REQUEST:
Reproduce the entire listing, replacing "search magnifier icon" with "search magnifying glass icon" wherever it occurs and leaving everything else unchanged.

PROVIDED DATA:
▶

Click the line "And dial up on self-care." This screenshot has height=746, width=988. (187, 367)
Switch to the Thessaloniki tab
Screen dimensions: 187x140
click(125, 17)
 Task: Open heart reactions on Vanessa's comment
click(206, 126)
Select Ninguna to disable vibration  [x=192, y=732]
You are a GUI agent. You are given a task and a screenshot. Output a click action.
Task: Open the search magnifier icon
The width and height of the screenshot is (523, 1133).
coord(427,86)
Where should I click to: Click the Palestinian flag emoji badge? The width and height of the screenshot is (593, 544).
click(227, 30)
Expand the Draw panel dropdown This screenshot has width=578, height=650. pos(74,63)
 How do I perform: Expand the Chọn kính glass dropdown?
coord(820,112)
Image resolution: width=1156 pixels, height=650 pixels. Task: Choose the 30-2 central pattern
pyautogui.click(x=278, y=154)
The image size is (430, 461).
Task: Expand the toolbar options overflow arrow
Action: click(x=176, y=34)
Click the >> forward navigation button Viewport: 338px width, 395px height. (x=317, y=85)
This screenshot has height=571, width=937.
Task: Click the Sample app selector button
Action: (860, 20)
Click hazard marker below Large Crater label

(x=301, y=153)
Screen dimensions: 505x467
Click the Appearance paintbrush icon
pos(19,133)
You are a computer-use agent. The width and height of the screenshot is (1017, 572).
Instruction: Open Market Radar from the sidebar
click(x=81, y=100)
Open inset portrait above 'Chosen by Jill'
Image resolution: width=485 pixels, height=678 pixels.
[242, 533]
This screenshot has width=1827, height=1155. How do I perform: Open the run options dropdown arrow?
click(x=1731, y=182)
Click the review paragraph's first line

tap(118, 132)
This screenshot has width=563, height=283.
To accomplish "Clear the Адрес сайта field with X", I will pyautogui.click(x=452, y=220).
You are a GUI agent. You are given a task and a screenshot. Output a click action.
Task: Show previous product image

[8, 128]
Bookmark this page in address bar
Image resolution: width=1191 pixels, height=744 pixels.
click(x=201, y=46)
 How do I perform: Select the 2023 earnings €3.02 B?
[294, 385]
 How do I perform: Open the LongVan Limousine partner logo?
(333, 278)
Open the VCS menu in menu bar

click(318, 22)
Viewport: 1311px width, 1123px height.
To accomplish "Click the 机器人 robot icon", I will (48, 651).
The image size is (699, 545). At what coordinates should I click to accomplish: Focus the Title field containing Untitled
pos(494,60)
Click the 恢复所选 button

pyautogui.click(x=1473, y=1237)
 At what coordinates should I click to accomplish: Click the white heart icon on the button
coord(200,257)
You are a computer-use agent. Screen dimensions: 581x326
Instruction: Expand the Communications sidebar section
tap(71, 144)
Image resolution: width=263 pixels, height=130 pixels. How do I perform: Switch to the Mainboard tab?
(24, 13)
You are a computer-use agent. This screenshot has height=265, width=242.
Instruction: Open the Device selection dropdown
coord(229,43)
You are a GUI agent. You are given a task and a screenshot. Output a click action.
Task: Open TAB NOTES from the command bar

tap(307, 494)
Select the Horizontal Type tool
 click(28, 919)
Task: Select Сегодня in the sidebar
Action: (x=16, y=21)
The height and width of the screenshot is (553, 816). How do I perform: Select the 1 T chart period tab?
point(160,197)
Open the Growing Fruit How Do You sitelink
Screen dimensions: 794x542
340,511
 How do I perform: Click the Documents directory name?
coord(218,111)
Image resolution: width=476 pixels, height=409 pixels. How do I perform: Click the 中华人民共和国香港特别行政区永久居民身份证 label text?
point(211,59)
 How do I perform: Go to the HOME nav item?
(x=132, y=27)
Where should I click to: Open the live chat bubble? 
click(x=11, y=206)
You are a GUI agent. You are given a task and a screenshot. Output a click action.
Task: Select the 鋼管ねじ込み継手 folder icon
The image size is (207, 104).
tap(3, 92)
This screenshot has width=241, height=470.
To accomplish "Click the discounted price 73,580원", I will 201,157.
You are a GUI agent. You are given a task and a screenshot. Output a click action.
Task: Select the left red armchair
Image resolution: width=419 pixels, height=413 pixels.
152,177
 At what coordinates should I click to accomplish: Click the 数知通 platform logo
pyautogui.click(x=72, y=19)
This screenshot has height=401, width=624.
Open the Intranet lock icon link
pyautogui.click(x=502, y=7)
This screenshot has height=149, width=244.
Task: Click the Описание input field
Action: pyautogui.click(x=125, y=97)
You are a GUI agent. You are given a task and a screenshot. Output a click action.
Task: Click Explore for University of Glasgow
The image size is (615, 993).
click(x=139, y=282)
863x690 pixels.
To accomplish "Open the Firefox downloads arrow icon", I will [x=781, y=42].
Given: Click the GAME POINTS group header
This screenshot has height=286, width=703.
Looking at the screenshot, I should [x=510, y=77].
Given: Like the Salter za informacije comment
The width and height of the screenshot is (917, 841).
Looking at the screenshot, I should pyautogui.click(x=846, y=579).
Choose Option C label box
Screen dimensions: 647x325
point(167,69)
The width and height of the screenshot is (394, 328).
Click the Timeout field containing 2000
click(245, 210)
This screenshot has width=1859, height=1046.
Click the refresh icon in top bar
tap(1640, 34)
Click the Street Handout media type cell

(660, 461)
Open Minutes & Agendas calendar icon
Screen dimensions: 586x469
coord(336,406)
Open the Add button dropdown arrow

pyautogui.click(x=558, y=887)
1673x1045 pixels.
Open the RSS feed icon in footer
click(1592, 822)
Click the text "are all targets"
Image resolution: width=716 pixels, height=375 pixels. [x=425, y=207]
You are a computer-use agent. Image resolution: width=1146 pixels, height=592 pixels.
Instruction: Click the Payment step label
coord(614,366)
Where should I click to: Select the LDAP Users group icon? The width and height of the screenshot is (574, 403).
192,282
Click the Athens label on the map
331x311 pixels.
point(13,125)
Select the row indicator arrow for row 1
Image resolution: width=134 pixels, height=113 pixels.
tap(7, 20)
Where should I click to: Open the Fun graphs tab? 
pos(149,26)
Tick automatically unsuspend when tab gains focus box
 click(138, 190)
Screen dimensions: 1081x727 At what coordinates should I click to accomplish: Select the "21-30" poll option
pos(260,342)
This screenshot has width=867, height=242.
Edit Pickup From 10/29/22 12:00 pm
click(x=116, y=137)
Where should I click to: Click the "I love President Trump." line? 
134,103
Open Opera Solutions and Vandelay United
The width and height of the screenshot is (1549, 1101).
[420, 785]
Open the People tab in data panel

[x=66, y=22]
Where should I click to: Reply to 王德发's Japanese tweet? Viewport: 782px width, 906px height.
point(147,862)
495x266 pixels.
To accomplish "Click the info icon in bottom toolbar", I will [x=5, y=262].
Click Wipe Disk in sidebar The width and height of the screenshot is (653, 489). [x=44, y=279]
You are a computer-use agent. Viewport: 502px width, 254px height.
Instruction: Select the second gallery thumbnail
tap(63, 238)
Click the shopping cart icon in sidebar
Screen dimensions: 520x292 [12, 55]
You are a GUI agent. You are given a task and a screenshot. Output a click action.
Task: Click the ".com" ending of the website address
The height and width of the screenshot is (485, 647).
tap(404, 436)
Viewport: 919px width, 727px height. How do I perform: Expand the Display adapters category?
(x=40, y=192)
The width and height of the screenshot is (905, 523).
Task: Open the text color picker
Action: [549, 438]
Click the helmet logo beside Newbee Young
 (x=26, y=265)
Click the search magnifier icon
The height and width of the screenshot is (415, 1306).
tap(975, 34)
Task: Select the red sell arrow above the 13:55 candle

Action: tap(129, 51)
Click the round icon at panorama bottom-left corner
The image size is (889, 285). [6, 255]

◀

OUTPUT OF THE TASK:
Click the line "And dial up on self-care." This screenshot has height=746, width=988. (187, 367)
Switch to the Thessaloniki tab
Screen dimensions: 187x140
click(125, 17)
 Task: Open heart reactions on Vanessa's comment
click(206, 126)
Select Ninguna to disable vibration  [x=192, y=732]
You are a GUI agent. You are given a task and a screenshot. Output a click action.
Task: Open the search magnifying glass icon
The width and height of the screenshot is (523, 1133).
coord(427,86)
Where should I click to: Click the Palestinian flag emoji badge? The width and height of the screenshot is (593, 544).
click(227, 30)
Expand the Draw panel dropdown This screenshot has width=578, height=650. pos(74,63)
 How do I perform: Expand the Chọn kính glass dropdown?
coord(820,112)
Image resolution: width=1156 pixels, height=650 pixels. Task: Choose the 30-2 central pattern
pyautogui.click(x=278, y=154)
The image size is (430, 461).
Task: Expand the toolbar options overflow arrow
Action: click(x=176, y=34)
Click the >> forward navigation button Viewport: 338px width, 395px height. (x=317, y=85)
This screenshot has height=571, width=937.
Task: Click the Sample app selector button
Action: (860, 20)
Click hazard marker below Large Crater label

(x=301, y=153)
Screen dimensions: 505x467
Click the Appearance paintbrush icon
pos(19,133)
You are a computer-use agent. The width and height of the screenshot is (1017, 572).
Instruction: Open Market Radar from the sidebar
click(x=81, y=100)
Open inset portrait above 'Chosen by Jill'
Image resolution: width=485 pixels, height=678 pixels.
[242, 533]
This screenshot has width=1827, height=1155. How do I perform: Open the run options dropdown arrow?
click(x=1731, y=182)
Click the review paragraph's first line

tap(118, 132)
This screenshot has width=563, height=283.
To accomplish "Clear the Адрес сайта field with X", I will pyautogui.click(x=452, y=220).
You are a GUI agent. You are given a task and a screenshot. Output a click action.
Task: Show previous product image

[8, 128]
Bookmark this page in address bar
Image resolution: width=1191 pixels, height=744 pixels.
click(x=201, y=46)
 How do I perform: Select the 2023 earnings €3.02 B?
[294, 385]
 How do I perform: Open the LongVan Limousine partner logo?
(333, 278)
Open the VCS menu in menu bar

click(318, 22)
Viewport: 1311px width, 1123px height.
To accomplish "Click the 机器人 robot icon", I will (48, 651).
The image size is (699, 545). At what coordinates should I click to accomplish: Focus the Title field containing Untitled
pos(494,60)
Click the 恢复所选 button

pyautogui.click(x=1473, y=1237)
 At what coordinates should I click to accomplish: Click the white heart icon on the button
coord(200,257)
You are a computer-use agent. Screen dimensions: 581x326
Instruction: Expand the Communications sidebar section
tap(71, 144)
Image resolution: width=263 pixels, height=130 pixels. How do I perform: Switch to the Mainboard tab?
(24, 13)
You are a computer-use agent. This screenshot has height=265, width=242.
Instruction: Open the Device selection dropdown
coord(229,43)
You are a GUI agent. You are given a task and a screenshot. Output a click action.
Task: Open TAB NOTES from the command bar

tap(307, 494)
Select the Horizontal Type tool
 click(28, 919)
Task: Select Сегодня in the sidebar
Action: (x=16, y=21)
The height and width of the screenshot is (553, 816). How do I perform: Select the 1 T chart period tab?
point(160,197)
Open the Growing Fruit How Do You sitelink
Screen dimensions: 794x542
340,511
 How do I perform: Click the Documents directory name?
coord(218,111)
Image resolution: width=476 pixels, height=409 pixels. How do I perform: Click the 中华人民共和国香港特别行政区永久居民身份证 label text?
point(211,59)
 How do I perform: Go to the HOME nav item?
(x=132, y=27)
Where should I click to: Open the live chat bubble? 
click(x=11, y=206)
You are a GUI agent. You are given a task and a screenshot. Output a click action.
Task: Select the 鋼管ねじ込み継手 folder icon
The image size is (207, 104).
tap(3, 92)
This screenshot has width=241, height=470.
To accomplish "Click the discounted price 73,580원", I will 201,157.
You are a GUI agent. You are given a task and a screenshot. Output a click action.
Task: Select the left red armchair
Image resolution: width=419 pixels, height=413 pixels.
152,177
 At what coordinates should I click to accomplish: Click the 数知通 platform logo
pyautogui.click(x=72, y=19)
This screenshot has height=401, width=624.
Open the Intranet lock icon link
pyautogui.click(x=502, y=7)
This screenshot has height=149, width=244.
Task: Click the Описание input field
Action: pyautogui.click(x=125, y=97)
You are a GUI agent. You are given a task and a screenshot. Output a click action.
Task: Click Explore for University of Glasgow
The image size is (615, 993).
click(x=139, y=282)
863x690 pixels.
To accomplish "Open the Firefox downloads arrow icon", I will [x=781, y=42].
Given: Click the GAME POINTS group header
This screenshot has height=286, width=703.
Looking at the screenshot, I should [x=510, y=77].
Given: Like the Salter za informacije comment
The width and height of the screenshot is (917, 841).
Looking at the screenshot, I should pyautogui.click(x=846, y=579).
Choose Option C label box
Screen dimensions: 647x325
point(167,69)
The width and height of the screenshot is (394, 328).
Click the Timeout field containing 2000
click(245, 210)
This screenshot has width=1859, height=1046.
Click the refresh icon in top bar
tap(1640, 34)
Click the Street Handout media type cell

(660, 461)
Open Minutes & Agendas calendar icon
Screen dimensions: 586x469
coord(336,406)
Open the Add button dropdown arrow

pyautogui.click(x=558, y=887)
1673x1045 pixels.
Open the RSS feed icon in footer
click(1592, 822)
Click the text "are all targets"
Image resolution: width=716 pixels, height=375 pixels. [x=425, y=207]
You are a computer-use agent. Image resolution: width=1146 pixels, height=592 pixels.
Instruction: Click the Payment step label
coord(614,366)
Where should I click to: Select the LDAP Users group icon? The width and height of the screenshot is (574, 403).
192,282
Click the Athens label on the map
331x311 pixels.
point(13,125)
Select the row indicator arrow for row 1
Image resolution: width=134 pixels, height=113 pixels.
tap(7, 20)
Where should I click to: Open the Fun graphs tab? 
pos(149,26)
Tick automatically unsuspend when tab gains focus box
 click(138, 190)
Screen dimensions: 1081x727 At what coordinates should I click to accomplish: Select the "21-30" poll option
pos(260,342)
This screenshot has width=867, height=242.
Edit Pickup From 10/29/22 12:00 pm
click(x=116, y=137)
Where should I click to: Click the "I love President Trump." line? 
134,103
Open Opera Solutions and Vandelay United
The width and height of the screenshot is (1549, 1101).
[420, 785]
Open the People tab in data panel

[x=66, y=22]
Where should I click to: Reply to 王德发's Japanese tweet? Viewport: 782px width, 906px height.
point(147,862)
495x266 pixels.
To accomplish "Click the info icon in bottom toolbar", I will [x=5, y=262].
Click Wipe Disk in sidebar The width and height of the screenshot is (653, 489). [x=44, y=279]
You are a computer-use agent. Viewport: 502px width, 254px height.
Instruction: Select the second gallery thumbnail
tap(63, 238)
Click the shopping cart icon in sidebar
Screen dimensions: 520x292 [12, 55]
You are a GUI agent. You are given a task and a screenshot. Output a click action.
Task: Click the ".com" ending of the website address
The height and width of the screenshot is (485, 647).
tap(404, 436)
Viewport: 919px width, 727px height. How do I perform: Expand the Display adapters category?
(x=40, y=192)
The width and height of the screenshot is (905, 523).
Task: Open the text color picker
Action: [549, 438]
Click the helmet logo beside Newbee Young
 (x=26, y=265)
Click the search magnifying glass icon
The height and width of the screenshot is (415, 1306).
tap(975, 34)
Task: Select the red sell arrow above the 13:55 candle

Action: tap(129, 51)
Click the round icon at panorama bottom-left corner
The image size is (889, 285). [6, 255]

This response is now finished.